Occorre non dimenticare, infatti, che il ddl sull'Autonomia differenziata è stato già approvato al Senato e, essendo una legge ordinaria, ha bisogno solamente del sigillo della Camera sul testo uscito da Palazzo Madama, per diventare definitivamente legge. È anche vero che, scorrendo gli articoli e la complessità dei meccanismo in essa previsti, l'Autonomia non poterà andare a regime prima di due anni dalla sua approvazione e in Italia due anni sono un tempo politico enorme. Detto questo, come era prevedibile, le opposizioni hanno già scoperto le carte sull'ostruzionismo selvaggio che hanno intenzione di adottare su entrambi i fronti, moltiplicando gli interventi dei propri parlamentari, utilizzando tutto il tempo a disposizione fin dalla fase del dibattito per poi presentare migliaia di emendamenti e illustrarli tutti. Ci sarà anche la possibilità di fare campagna elettorale, come dimostra la scelta dei dem di manifestare il 2 giugno in difesa della Costituzione.
Tutto questo, però, era ampiamente atteso dalle forze di maggioranza, che invece stanno tenendo la guardia alta su un fronte molto più pericoloso, quello dei possibili scrutini segreti, occasioni ghiotte per franchi tiratori e per chi vorrebbe sabotare i piani degli alleati senza lasciare tracce. In un contesto così delicato, fatto di mal di pancia non dichiarati oppure conclamati come quelli di Fi per l'Autonomia, lo scrutinio segreto su un emendamento o su un singolo articolo del testo potrebbe far deflagrare la situazione e incenerire gli accordi, con conseguenze incontrollabili sulla tenuta del governo.
E non a caso, c'è chi è stato molto previdente su questo fronte, come ad esempio Calderoli, ritenuto unanimemente una vecchia volpe dei regolamenti parlamentari. Il suo ddl, infatti, è formalmente un collegato alla Legge di Bilancio dell'anno scorso e come tale, a norma di regolamento parlamentare, non può essere sottoposto a votazioni segrete. Ieri gli specialisti d'aula del Pd, quando hanno avanzato agli uffici della presidenza di Montecitorio l'ammissione di alcuni scrutini segreti, si sono visti opporre questa motivazione. Verosimilmente, accadrà lo stesso al Senato per il premierato, perché difficilmente le opposizioni potranno convincere la presidenza che si tratta di argomenti inerenti i diritti civili o libertà individuali. La partita interna al centrodestra, dunque, si giocherà tutta sul risiko del calendario incrociato tra i due rami del Parlamento per le due riforme citate, mettendo anche nel calderone quella della giustizia, annunciata e prossima alla presentazione in Consiglio dei ministri, anelata da Forza Italia e già all'origine di polemiche furibonde e di sospette - secondo qualcuno - rappresaglie della magistratura, sotto forma di indagini e arresti di autorevoli esponenti della maggioranza ( vedi Toti).

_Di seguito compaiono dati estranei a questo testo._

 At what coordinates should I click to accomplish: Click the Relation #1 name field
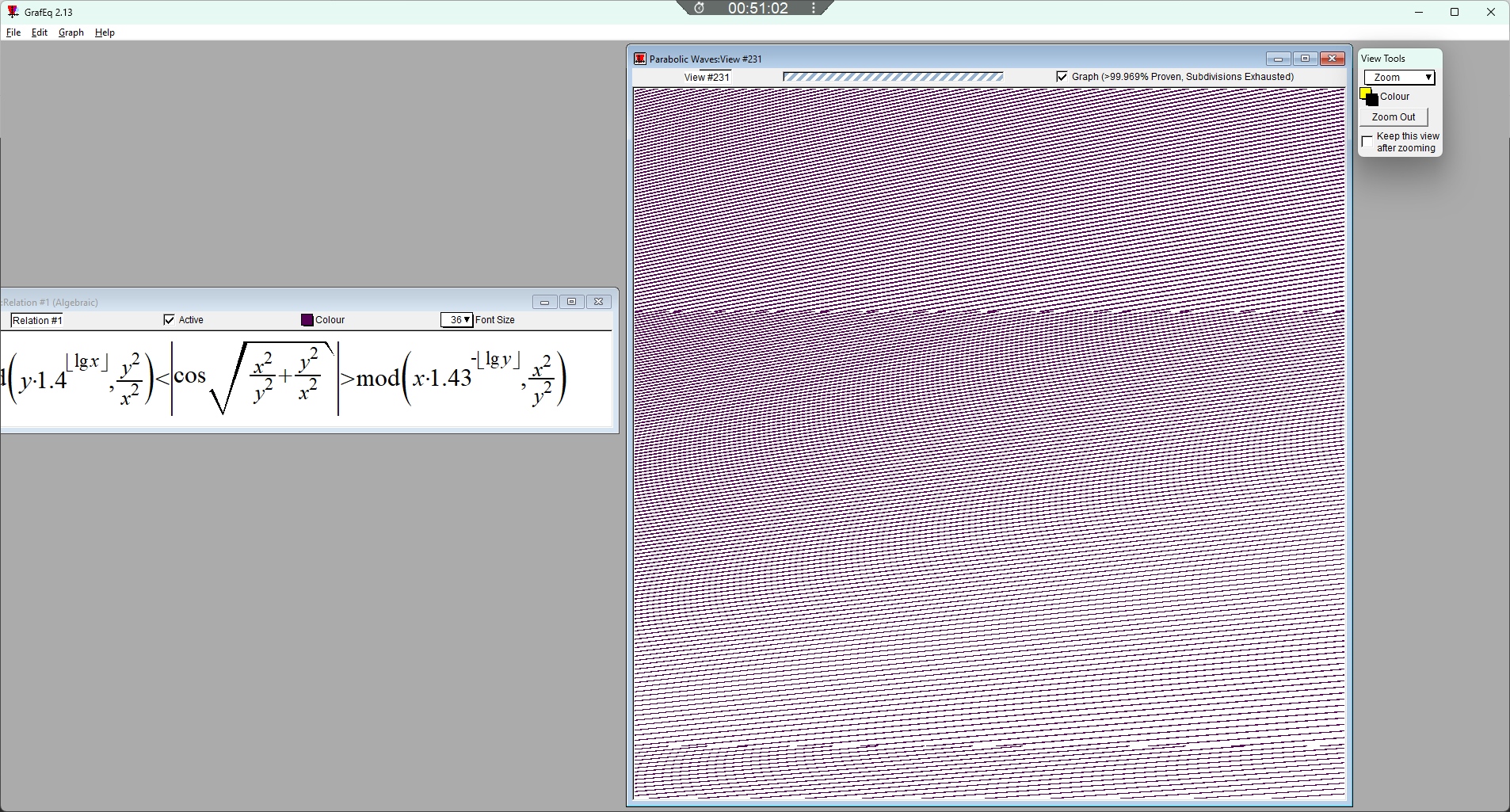coord(79,321)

Come si diceva, il percorso del premierato è all'inizio e prevede ben quattro letture e un referendum confermativo: per dare una frustata alla “madre di tutte le riforme”, Giorgia Meloni è scesa in campo personalmente ed ha parlato a un convegno sul tema, che si è svolto alla Camera e al quale hanno presenziato esponenti di tutti i settori della società civile e alcuni volti noti al grande pubblico. Rivolgendosi indirettamente al Pd, nel giorno in cui ha annunciato la manifestazione contro il premierato, la presidente del Consiglio ha criticato chi «anche in questo dibattito ritiene di essere il depositario esclusivo della Costituzione e così facendo ne mette in crisi la funzione unificante che è propria della nostra Costituzione».
«Se la Costituzione è di tutti», ha aggiunto Meloni, «la sua interpretazione non può privilegiare solo una cultura politica». Sempre rivolgendosi all'opposizione, prima di rivendicare i contenuti del testo Casellati e la necessità di rafforzare la sovranità popolare, la premier si è rammaricata del fatto che il tema «è approcciato con un'impostazione ideologica, soprattutto legata a interessi contingenti, ma sarebbe un errore da parte della politica indietreggiare e gettare la spugna di fronte a questo atteggiamento». «La Carta», ha concluso, «non è esclusiva di una sola parte».